The trip offered “a day's pleasure such is rare even in Florida, land of pleasure seekers.”
On Feb. 13, 1920, while in Tampa to undergo general repair and to take on new engines, the Vidoffner II exploded while being refueled, and sank. One crew member was severely burned and another was killed.
According to Ringling biographer, David C. Weeks, after the Vidoffner went down, Ringling leased the yacht Pastime from John Wanamaker. As the bay waters near Ringling's home were too shallow to accommodate it, the boat was docked in front of the Sarasota Yacht and Automobile Club on Gulf Stream Avenue — which Ringling owned — or at the nearby city pier.
It was from the Pastime he modeled his next vessel, the 125-foot Zalophus. As Week's put it, “Zalophus was the ultimate symbol of John Ringling's success.

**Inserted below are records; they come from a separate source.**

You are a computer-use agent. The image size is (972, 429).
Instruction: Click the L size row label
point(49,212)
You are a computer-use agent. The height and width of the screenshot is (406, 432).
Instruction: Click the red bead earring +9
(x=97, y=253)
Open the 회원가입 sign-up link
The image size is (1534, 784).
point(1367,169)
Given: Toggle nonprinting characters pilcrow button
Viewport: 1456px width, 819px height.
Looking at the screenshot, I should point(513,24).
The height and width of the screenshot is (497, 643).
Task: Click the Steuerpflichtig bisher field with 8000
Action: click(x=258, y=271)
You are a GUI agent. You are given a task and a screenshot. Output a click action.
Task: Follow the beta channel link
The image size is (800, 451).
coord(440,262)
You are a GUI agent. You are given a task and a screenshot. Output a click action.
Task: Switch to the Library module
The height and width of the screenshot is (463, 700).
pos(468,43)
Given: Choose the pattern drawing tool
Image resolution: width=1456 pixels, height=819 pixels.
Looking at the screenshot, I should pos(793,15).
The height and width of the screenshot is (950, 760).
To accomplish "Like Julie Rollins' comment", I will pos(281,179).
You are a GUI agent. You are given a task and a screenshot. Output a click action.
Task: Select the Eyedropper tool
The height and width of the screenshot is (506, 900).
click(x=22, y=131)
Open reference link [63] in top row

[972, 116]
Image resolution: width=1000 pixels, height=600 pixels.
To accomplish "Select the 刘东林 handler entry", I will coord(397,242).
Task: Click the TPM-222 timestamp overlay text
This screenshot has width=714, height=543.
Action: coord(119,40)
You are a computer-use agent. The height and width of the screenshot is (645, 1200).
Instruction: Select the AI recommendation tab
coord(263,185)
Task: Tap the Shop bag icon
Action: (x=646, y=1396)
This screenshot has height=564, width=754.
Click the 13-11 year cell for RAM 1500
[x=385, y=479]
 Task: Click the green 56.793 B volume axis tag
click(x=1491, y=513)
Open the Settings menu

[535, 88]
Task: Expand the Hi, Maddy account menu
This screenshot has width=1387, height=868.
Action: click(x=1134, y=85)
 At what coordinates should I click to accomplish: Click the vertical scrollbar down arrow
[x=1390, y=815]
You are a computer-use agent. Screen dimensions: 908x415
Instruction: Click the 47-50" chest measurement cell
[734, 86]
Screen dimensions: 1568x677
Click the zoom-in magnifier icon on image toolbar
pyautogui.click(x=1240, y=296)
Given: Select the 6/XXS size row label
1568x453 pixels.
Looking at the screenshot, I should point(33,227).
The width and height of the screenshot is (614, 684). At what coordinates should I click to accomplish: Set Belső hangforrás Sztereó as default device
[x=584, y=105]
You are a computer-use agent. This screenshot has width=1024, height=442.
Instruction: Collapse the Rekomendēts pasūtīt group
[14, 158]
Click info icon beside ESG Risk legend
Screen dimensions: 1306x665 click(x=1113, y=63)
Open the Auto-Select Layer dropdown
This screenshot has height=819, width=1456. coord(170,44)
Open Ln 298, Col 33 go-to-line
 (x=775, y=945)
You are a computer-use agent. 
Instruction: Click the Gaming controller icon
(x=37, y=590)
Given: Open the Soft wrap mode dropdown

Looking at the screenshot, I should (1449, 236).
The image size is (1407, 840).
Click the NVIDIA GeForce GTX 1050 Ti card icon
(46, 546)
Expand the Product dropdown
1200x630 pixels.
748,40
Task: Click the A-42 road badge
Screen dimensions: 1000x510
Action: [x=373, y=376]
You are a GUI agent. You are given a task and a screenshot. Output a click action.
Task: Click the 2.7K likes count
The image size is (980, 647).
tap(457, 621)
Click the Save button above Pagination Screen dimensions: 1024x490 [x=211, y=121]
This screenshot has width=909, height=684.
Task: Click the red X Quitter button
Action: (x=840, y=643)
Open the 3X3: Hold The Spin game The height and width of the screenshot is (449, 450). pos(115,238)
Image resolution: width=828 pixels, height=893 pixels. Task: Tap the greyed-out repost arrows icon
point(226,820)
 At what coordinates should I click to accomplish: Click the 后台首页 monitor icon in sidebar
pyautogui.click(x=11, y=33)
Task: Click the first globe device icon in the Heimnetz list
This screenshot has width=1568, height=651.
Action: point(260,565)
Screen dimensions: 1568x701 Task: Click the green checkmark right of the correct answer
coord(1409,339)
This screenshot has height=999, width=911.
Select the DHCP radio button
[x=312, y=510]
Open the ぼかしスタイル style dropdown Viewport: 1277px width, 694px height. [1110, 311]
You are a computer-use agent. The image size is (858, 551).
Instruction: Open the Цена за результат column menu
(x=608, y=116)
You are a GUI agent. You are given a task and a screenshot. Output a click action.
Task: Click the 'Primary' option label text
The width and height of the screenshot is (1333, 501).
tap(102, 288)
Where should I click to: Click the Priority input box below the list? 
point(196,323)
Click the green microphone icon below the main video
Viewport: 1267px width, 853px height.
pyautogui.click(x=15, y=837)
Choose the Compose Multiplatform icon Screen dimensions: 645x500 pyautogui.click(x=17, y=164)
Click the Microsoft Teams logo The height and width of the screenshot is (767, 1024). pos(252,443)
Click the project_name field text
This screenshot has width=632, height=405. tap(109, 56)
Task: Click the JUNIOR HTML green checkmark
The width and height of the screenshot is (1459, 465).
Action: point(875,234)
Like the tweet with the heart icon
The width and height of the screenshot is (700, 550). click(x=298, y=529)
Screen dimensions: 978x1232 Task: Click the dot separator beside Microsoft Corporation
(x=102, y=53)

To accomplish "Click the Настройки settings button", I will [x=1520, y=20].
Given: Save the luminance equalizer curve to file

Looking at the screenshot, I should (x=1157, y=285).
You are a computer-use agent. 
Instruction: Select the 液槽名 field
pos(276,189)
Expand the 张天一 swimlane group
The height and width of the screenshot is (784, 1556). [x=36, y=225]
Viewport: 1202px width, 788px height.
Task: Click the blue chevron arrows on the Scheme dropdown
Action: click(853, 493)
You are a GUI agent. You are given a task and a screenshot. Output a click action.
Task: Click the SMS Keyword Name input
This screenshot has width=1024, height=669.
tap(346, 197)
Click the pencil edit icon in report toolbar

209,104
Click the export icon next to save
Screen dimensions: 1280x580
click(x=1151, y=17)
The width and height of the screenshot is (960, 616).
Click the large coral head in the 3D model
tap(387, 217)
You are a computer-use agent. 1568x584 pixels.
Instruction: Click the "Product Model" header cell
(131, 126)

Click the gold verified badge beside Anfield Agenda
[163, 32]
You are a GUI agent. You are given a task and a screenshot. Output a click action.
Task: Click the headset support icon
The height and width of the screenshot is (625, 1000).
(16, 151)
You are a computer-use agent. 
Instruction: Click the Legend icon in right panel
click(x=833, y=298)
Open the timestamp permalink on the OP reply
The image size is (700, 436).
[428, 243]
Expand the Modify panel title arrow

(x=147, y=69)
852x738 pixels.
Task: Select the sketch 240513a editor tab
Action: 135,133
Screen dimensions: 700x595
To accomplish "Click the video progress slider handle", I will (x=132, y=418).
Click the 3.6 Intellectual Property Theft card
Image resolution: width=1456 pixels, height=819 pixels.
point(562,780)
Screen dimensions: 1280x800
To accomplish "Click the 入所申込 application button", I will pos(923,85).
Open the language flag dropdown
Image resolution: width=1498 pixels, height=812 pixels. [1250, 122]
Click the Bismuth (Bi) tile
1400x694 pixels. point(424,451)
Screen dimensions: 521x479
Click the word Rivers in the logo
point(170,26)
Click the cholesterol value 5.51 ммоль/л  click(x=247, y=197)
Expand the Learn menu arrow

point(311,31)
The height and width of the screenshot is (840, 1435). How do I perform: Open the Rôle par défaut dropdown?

It resembled John Wanamaker's Pastime of Palm Beach — in other words, it was a duplicate of a boat owned by a man of great wealth and social position.”
In “Ringling, The Florida Years,” Weeks added that the Zalophus was the last word in sea-going luxury. The ship, completed in December 1922, contained six state rooms and quarters for the servants and crew.
Ringling reportedly paid $200,000 for it, more than $2.5 million in today's currency.
A.G. Roan had taken over the captain's duties from Arthur Rowe and it was he who was in charge on Feb. 4, 1930.
Ringling's then-friend and later circus adversary, Sam Gumpertz, borrowed the impressive vessel for an overnight trip with friends to Useppa Island. The Sarasota Herald's banner headline told the story: RINGLING YACHT SINKS IN GULF. The yacht had gone down a mile off of Lido Beach, settling in 10 to 12 feet of water.
There was no loss of life, but two crew members were injured, each suffering a crushed hand when lowering a motor launch. It was said that four passengers were aboard, and that Gumpertz' guest, William Greve, “viewed the situation calmly, laughed good naturedly over the outcome of their proposed cruise ... and had their bags brought up by the crew.”
During the next few days' truckloads of material washed up on the beaches as the vessel broke up amid rough seas, and a steady stream of locals took the ride out to the key for a look-see at the partially submerged ship.
One diver, determining whether it was salvageable, died at the scene. In the end, Ringling was paid $100,000 by the insurance company.
Kept under wraps, was the rendezvous two noteworthy guests were engaged in: the colorful mayor of New York, Jimmy Walker (Beau James) who was with his girlfriend, the young actress Betty Compton. They were secretly spirited away from the scene to Fort Myers and then to Miami to avoid the tabloid publicity that would have certainly ensued.
What sank the Zalophus? No one knows for certain.
Sometime later, an exasperated Captain Roan quipped that it had been a jelly fish, and the joke of the day went that the ship had hit what was left of the Florida boom.
In either case, the heady days of showcasing Ringling's properties aboard ritzy yachts were over.
“Mister John's” remaining vessel, the 56-foot Zalophus,Jr., was diminutive by Ringling's standards, but adequate enough for the hard times that lay ahead.